Each tale reflects upon the character of the teller. The ''parfit gentil'' knight tells the first and longest:a highly patterned courtly narrative of two friends who fall in love with the same girl, which is resolved with the death of one of the lovers in an elaborate tournament. The Miller then presents his own idiosyncratic version of the ''two boys and a girl'' theme, except that his tale ends not in death but with a hot iron up the bottom. The pilgrims continue their exchange of noble, smutty, religious stories as Harry Bailly struggles to maintain an aesthetic and social cohesion.

The sequence ends with the parson's serious exposition of God's purpose as revealed by Christian theology. As the Parson examines the Seven Deadly Sins, the reader is forced to reconsider the pilgrims and the nature of their ultimate destination.

Theme: The pilgrimage of life. Pride, avarice, anger, lust etc hinder our progress towards salvation. Conversely, sin makes people different from each other, makes them human, and therefore more fitting for God's grace. Chaucer's comedy is his tolerant recognition of humanity's failings; his irony is the realisation that humanity's earthly aspirations are absurd.

Style: The rhyming pentameters encompass with equal facility both the stilted properties of the Prioress and the rougher expressive powers of the Summoner and the Friar. Chaucer is astonishingly versatile. He can wield an epic simile as deftly as he can blow a raspberry.

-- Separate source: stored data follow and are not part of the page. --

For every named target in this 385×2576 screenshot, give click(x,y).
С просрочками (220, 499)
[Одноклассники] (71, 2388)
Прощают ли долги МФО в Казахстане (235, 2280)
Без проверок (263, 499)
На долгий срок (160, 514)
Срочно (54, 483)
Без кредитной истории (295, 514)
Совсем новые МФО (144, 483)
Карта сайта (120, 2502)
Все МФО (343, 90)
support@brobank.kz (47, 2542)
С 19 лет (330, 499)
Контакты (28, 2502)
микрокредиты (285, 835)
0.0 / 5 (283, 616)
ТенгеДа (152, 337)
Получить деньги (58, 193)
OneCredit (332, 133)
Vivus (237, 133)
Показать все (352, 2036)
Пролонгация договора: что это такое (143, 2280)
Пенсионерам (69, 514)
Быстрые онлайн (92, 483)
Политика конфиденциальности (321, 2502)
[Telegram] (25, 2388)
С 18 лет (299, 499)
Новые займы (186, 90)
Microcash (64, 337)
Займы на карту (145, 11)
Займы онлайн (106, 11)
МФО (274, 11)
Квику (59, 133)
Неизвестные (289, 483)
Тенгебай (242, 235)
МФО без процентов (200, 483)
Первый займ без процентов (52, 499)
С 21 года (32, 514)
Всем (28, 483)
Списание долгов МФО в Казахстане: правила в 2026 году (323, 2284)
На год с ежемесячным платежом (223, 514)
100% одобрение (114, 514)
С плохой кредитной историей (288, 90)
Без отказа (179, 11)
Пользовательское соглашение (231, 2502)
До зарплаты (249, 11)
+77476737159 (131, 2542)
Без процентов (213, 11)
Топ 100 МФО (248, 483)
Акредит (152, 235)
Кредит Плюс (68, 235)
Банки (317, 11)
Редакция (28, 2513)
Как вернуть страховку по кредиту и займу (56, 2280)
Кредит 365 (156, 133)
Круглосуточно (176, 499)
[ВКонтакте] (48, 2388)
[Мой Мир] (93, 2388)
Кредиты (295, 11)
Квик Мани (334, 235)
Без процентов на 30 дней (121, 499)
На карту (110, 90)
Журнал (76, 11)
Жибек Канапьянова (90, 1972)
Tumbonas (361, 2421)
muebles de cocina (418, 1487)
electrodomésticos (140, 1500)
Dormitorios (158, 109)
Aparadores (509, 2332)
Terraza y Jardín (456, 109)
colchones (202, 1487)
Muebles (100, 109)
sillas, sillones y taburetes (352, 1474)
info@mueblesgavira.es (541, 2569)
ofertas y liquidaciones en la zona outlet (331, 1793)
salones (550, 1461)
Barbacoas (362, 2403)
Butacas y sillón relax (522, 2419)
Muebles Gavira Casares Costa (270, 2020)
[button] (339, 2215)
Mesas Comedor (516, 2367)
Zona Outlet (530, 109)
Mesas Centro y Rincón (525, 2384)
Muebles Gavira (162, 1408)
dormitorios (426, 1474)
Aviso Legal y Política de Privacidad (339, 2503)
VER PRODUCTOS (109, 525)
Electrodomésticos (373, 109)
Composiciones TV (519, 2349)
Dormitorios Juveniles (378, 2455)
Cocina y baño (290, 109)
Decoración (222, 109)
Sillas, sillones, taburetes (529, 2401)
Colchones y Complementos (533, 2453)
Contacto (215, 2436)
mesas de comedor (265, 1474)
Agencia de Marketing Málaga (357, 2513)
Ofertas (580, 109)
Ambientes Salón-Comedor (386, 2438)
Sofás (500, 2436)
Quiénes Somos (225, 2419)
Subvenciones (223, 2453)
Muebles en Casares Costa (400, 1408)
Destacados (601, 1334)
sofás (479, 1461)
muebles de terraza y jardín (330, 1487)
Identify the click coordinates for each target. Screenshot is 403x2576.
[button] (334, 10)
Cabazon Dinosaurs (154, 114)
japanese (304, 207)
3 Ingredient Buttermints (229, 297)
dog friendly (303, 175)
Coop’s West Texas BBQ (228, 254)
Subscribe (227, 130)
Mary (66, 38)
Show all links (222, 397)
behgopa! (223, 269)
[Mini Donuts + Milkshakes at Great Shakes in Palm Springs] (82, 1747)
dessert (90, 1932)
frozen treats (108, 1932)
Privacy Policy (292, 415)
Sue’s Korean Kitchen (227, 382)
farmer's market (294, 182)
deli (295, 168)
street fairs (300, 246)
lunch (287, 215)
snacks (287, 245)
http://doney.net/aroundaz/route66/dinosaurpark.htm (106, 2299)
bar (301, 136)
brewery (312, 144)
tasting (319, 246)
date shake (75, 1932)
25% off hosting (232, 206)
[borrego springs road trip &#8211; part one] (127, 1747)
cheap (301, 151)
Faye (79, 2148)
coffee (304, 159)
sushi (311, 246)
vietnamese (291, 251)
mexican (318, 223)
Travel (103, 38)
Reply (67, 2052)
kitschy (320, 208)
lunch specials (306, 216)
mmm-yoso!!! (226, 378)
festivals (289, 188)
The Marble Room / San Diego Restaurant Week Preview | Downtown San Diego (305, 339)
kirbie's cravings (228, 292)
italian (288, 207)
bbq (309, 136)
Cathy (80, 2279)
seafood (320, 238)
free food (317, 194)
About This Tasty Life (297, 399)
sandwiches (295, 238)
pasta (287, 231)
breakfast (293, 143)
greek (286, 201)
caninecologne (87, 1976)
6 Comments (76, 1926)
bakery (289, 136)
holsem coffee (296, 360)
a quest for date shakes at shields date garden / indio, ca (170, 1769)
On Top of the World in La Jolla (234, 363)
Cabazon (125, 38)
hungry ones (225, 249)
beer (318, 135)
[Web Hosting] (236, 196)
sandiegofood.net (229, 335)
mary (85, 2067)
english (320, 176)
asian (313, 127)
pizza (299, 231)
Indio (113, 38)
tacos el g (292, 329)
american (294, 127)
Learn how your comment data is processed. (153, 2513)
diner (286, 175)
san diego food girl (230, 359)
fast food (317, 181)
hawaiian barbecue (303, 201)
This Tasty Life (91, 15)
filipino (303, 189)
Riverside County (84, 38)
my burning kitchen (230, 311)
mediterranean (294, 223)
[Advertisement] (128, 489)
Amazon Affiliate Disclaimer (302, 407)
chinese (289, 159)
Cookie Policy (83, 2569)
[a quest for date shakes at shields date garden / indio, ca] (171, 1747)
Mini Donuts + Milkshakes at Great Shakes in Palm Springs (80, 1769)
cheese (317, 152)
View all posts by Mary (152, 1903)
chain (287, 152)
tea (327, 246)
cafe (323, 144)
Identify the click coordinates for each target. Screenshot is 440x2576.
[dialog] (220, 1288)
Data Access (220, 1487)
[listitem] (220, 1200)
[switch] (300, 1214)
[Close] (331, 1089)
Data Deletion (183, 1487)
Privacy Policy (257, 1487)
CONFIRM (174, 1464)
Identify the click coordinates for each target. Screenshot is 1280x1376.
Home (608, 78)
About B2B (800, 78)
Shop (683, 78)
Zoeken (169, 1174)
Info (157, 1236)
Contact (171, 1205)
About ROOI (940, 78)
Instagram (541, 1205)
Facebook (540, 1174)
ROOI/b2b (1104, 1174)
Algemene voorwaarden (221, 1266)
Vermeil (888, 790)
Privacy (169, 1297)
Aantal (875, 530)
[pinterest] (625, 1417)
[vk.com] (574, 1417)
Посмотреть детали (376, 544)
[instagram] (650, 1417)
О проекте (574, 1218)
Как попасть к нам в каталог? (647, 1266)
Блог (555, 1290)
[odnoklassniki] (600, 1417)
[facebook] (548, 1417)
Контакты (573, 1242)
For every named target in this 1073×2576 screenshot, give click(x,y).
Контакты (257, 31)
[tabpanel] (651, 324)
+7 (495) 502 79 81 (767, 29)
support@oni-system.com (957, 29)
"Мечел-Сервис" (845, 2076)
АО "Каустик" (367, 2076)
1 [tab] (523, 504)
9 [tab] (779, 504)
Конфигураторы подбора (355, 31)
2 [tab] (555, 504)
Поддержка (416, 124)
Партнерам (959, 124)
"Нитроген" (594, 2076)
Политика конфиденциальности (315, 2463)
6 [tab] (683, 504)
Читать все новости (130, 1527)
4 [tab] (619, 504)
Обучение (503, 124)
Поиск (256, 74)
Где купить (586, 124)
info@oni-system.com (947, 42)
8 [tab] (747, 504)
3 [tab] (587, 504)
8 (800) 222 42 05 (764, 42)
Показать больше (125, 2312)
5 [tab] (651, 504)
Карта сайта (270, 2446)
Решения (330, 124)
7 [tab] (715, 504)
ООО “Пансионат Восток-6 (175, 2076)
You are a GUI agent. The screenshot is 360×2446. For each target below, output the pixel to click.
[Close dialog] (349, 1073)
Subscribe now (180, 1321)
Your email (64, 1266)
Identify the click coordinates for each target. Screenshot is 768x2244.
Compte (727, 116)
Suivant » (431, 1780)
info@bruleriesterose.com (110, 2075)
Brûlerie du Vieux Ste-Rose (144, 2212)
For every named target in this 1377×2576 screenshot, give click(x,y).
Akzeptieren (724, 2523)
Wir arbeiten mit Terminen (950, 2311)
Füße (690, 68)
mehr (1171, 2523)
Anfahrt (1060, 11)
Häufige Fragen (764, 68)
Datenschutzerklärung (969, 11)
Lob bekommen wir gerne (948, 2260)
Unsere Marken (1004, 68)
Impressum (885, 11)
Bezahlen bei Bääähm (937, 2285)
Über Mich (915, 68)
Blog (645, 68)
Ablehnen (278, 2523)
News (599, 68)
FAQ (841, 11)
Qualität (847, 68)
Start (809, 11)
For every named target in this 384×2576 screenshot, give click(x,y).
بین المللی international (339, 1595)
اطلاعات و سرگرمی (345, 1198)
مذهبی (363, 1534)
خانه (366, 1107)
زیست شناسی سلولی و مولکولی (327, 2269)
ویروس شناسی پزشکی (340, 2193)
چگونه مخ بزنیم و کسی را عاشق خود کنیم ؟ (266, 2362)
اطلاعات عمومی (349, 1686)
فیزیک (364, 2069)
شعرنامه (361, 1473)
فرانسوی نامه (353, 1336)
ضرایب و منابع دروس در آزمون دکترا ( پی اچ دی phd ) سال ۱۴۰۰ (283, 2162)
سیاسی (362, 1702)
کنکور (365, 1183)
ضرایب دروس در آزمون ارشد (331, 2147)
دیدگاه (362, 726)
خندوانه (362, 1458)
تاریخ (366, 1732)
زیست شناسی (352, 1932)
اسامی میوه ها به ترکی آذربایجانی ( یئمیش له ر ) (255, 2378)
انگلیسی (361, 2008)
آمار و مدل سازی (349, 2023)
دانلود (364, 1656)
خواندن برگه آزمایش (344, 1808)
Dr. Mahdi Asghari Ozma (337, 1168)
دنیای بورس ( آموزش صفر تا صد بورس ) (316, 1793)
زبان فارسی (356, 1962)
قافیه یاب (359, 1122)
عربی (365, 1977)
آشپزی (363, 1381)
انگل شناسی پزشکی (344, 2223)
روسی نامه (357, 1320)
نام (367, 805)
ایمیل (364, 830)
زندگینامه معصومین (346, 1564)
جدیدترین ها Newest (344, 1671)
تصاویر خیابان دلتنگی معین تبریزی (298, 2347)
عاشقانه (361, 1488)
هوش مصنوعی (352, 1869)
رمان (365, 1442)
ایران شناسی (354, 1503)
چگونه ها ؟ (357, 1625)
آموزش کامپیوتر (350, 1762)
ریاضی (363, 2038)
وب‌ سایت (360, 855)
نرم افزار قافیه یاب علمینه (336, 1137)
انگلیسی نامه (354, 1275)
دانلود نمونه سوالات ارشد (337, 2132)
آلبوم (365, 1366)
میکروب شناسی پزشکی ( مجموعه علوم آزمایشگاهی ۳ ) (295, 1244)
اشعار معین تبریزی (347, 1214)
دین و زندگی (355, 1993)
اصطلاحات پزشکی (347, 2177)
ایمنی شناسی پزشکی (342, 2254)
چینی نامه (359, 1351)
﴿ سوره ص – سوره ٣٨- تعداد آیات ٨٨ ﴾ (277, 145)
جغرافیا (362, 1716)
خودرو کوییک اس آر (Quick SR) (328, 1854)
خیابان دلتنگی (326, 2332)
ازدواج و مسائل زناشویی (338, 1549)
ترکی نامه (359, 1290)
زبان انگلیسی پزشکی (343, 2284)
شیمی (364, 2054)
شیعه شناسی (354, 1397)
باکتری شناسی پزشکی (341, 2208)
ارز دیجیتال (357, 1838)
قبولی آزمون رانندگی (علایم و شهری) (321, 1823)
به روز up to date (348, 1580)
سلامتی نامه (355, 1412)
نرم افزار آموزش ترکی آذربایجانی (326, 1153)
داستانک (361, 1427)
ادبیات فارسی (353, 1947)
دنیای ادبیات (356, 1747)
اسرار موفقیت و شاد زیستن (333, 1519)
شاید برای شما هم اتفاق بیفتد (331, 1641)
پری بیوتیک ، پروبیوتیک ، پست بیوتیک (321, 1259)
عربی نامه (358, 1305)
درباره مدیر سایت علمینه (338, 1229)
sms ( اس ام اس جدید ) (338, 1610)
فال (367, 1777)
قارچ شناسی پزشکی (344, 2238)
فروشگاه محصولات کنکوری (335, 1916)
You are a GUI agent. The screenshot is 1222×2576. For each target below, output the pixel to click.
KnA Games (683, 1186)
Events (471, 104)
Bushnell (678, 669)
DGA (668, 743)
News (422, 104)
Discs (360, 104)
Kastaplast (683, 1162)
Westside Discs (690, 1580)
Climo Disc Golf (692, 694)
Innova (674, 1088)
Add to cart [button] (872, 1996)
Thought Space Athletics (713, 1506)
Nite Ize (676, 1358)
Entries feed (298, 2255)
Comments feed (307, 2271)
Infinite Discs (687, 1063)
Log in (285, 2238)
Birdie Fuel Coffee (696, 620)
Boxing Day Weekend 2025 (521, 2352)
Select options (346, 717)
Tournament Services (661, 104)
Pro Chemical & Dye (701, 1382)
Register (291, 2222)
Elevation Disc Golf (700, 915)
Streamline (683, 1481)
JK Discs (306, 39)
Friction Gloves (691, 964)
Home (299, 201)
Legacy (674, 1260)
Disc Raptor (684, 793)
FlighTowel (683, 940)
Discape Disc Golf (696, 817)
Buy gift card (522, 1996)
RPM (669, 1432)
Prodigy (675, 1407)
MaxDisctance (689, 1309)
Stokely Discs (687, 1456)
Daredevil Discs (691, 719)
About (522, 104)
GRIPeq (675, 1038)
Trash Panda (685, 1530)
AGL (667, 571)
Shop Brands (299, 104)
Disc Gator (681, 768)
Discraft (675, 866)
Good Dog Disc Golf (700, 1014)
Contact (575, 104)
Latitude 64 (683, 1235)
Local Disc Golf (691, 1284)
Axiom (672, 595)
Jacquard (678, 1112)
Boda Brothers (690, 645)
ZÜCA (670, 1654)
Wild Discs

Chief strengths: Chaucer used every available form: bawdy fabliau, courtly romance, beast fable, sermon, epic, saint's life ... No poem in the language shows such variety coupled with such white-knuckled intellectual grip. Despite working within the enclosed system of Christian doctrine, Chaucer does not indulge in praise or blame. The final judgement will come from God and the reader who rushes to condemn is tripped by the webs of irony.

Chief weaknesses: The harsh realities of disease and poverty are excluded from Chaucer's picture of medieval life; Langland's long poem Piers Plowman has the advantage here.

What they thought of it then: Chaucer's fellow poets (now sunk into oblivion) rattle with praise. Lydgate called him ''my master'', Hoccleve believed him ''the first finder of our fair language''.

What we think of it now: Political, feminist and theological analyses are loosening the ''merrie England'' cosiness that has stifled Chaucerian studies.

Responsible for: The stabilising of the English language and the creation of the very idea of "English literature''.